- Exercise directions: From the records below, pick out and copy every line that contains the string "time".

(Entries for locating words and elements)
════════

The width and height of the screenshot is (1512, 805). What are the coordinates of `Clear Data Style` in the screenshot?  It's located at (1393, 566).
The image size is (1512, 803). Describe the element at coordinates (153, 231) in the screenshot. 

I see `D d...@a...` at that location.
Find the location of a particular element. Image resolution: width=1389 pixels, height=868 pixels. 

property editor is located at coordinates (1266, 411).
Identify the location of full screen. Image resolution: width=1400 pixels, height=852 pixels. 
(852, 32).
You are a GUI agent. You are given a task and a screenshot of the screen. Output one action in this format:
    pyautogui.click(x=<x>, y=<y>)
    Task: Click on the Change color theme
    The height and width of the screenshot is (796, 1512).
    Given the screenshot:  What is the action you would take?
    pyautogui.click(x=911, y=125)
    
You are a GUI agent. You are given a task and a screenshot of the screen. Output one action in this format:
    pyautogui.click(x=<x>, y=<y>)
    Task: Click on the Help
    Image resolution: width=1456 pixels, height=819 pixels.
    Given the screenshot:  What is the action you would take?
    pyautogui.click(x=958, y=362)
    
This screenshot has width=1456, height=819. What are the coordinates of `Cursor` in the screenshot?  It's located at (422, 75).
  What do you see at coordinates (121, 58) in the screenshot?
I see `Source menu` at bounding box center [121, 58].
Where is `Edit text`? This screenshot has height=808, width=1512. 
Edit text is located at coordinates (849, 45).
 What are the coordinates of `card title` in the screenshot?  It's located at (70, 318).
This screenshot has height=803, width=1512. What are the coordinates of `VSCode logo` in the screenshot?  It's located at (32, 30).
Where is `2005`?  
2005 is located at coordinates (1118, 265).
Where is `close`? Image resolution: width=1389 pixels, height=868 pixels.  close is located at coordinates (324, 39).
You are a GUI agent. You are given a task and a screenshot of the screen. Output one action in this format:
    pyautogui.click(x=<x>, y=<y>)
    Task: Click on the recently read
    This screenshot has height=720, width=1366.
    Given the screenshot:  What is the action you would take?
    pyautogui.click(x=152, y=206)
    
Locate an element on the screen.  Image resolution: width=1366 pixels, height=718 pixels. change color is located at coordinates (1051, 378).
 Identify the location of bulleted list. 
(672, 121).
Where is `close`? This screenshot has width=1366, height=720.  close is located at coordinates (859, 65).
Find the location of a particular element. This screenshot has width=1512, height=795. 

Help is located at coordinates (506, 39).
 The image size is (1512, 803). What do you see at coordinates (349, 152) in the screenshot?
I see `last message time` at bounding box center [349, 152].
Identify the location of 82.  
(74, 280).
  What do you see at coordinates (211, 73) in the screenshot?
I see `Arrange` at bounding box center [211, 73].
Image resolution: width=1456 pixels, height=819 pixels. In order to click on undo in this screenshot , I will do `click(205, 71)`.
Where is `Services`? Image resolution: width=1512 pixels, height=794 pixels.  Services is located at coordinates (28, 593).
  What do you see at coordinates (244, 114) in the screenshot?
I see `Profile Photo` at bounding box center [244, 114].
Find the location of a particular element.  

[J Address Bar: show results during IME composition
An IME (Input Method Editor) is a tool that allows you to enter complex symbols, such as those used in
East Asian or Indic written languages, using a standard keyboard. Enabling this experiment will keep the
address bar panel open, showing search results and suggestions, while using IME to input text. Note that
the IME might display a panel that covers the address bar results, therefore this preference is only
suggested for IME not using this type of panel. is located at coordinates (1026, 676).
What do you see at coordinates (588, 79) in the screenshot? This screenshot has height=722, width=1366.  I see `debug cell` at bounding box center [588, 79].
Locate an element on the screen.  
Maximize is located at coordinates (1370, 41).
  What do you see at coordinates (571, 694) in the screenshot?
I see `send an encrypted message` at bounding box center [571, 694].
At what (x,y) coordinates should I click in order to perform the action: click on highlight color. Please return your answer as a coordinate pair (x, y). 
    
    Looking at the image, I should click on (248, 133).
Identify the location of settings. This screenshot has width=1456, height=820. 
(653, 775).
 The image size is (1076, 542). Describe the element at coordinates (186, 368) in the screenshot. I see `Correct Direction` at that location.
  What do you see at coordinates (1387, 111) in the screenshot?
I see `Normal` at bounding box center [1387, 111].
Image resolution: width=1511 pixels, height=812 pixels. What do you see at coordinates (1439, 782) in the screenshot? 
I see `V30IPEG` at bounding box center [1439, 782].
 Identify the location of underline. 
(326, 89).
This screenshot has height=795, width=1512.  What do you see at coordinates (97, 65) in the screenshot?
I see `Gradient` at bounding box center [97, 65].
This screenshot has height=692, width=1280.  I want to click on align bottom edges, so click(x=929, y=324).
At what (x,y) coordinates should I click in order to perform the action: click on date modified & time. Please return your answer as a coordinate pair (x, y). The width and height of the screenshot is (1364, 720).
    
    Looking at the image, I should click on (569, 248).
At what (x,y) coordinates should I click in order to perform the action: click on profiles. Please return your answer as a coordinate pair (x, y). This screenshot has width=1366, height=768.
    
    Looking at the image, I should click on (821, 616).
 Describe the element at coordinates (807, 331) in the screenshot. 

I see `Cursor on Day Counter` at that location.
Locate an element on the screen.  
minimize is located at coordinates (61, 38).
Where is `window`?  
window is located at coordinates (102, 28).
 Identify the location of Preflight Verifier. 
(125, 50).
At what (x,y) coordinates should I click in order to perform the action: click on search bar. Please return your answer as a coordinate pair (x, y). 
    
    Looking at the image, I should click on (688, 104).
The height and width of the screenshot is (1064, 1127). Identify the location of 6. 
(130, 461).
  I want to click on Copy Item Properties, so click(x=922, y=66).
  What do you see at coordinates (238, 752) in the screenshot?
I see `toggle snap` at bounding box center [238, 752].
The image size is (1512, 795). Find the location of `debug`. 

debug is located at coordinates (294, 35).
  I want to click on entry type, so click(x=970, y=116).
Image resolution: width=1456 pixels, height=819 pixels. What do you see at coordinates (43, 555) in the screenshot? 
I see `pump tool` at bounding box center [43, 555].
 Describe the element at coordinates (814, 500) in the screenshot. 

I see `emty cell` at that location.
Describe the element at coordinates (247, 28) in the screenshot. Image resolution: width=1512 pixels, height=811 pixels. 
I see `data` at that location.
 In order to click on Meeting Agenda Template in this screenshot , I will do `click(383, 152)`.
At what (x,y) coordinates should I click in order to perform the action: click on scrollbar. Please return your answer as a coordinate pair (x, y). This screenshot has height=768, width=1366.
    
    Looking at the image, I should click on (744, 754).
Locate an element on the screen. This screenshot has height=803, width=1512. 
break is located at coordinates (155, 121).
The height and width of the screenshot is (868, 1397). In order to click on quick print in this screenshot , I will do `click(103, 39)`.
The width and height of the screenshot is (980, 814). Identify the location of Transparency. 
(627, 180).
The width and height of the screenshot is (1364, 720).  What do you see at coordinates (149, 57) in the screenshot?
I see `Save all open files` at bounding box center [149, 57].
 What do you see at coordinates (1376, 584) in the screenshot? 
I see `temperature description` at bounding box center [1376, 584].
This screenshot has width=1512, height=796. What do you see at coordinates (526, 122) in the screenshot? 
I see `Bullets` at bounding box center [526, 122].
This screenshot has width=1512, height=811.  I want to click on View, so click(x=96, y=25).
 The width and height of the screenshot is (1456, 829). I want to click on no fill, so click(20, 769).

════════

- Written response:
I see `last message time` at bounding box center [349, 152].
At what (x,y) coordinates should I click in order to perform the action: click on date modified & time. Please return your answer as a coordinate pair (x, y). The width and height of the screenshot is (1364, 720).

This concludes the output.